Подъем буржуазного национализма в движениях 1848 года способствует распространению понятия интеллигенция в австрийской части Польши. В Габсбургской империи этой поры интеллигенция по принципу домино переходит от одной национальной культуры к другой. Так она появляется в сербском, а также в галицко-русском, или русинском, лексиконе.

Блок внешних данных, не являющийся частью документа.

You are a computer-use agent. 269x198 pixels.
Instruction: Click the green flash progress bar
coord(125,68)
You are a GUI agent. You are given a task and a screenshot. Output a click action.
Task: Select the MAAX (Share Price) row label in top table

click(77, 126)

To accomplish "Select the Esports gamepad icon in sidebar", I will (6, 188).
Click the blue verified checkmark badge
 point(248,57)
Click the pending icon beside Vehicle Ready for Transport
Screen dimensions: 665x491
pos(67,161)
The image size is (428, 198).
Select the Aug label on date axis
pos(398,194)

Во Львове (Лемберге) Яков Головацкий, один из духовных лидеров русинов (карпатороссов), писал, метя уже в поляков: «Закидали [пеняли] нам що не маемо светлых мужей так званой интеллигенцiи [снова „так называемая“ указывает на неологизм]. Всесьмо [все мы] видели що ся знайшла и интеллигенцiя и що мова наша добре и высоко выроблена». Надо заметить, что именно благодаря русинам российские офицеры знакомятся с термином интеллигенция уже в 1849 году в походе против мятежных венгров: «Чем глубже проникали мы в Галицию, – пишет один из них в своем дневнике, – тем радушнее встречали прием не только от крестьян, но и со стороны интеллигенции ». Иван Сергеевич Аксаков отмечал впоследствии (1882), что русины создали в Галиции «интеллигентный слой», вышедший из местного духовенства. Так что есть в нашей истории интеллигенции и «украинский» след.

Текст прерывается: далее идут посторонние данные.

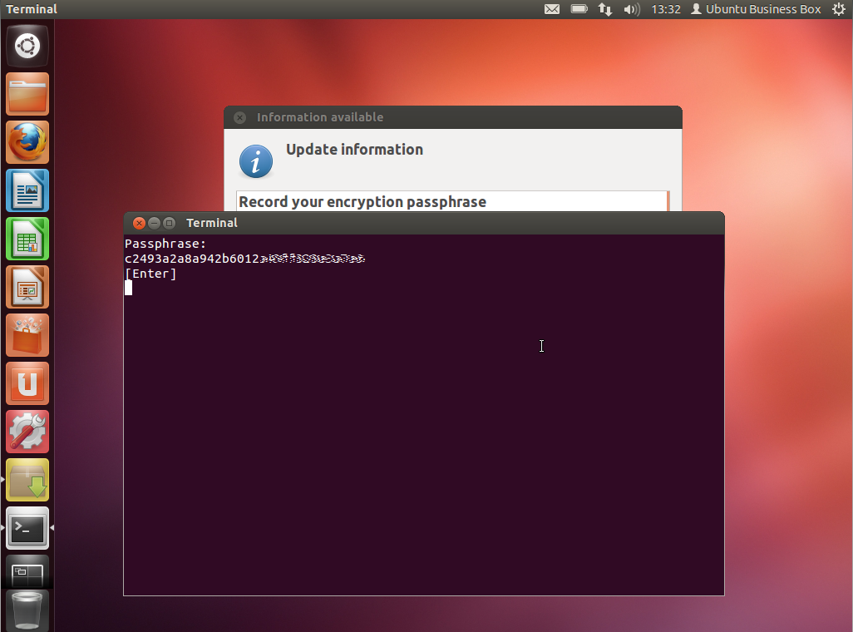Image resolution: width=853 pixels, height=632 pixels.
Task: Open System Settings from the launcher
Action: pos(27,432)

В 1820–40‐х годах параллельно с русским «метафизическим» языком шло становление польского языка абстракций, тоже в значительной степени под влиянием немецкого. К этому времени относится и переход от общих терминов, подразумевавших все образованное «общество» или «просвещенные слои», к обозначению людей, живущих и в материальном, и в духовном плане только образованием: «умственные работники», «умственный класс» (klassa umysłowa ) и, наконец, inteligencja . Потребность национальной интеллигенции в гегелевском смысле, самосознающего духа, воспринималась тут как залог сохранения исторической состоятельности («историчности») нации и славянства вообще, пренебрежительно отрицавшегося берлинским светилом. Калькой с немецкого, как и русское славянофильство, становится польский вариант славянофильства, «национальная философия» ( filozofja narodowa ), польский мессианизм. Вплоть до Ноябрьского восстания 1830–1831 годов славянская идея еще вполне не исключает славянского союза, конфедерации с Россией. Лишь затем русофильство становится маргинальным, а после следующего, Январского восстания 1863–1864 годов с обеих сторон окончательно формируется комплекс «векового врага», не исчезнувший до сих пор.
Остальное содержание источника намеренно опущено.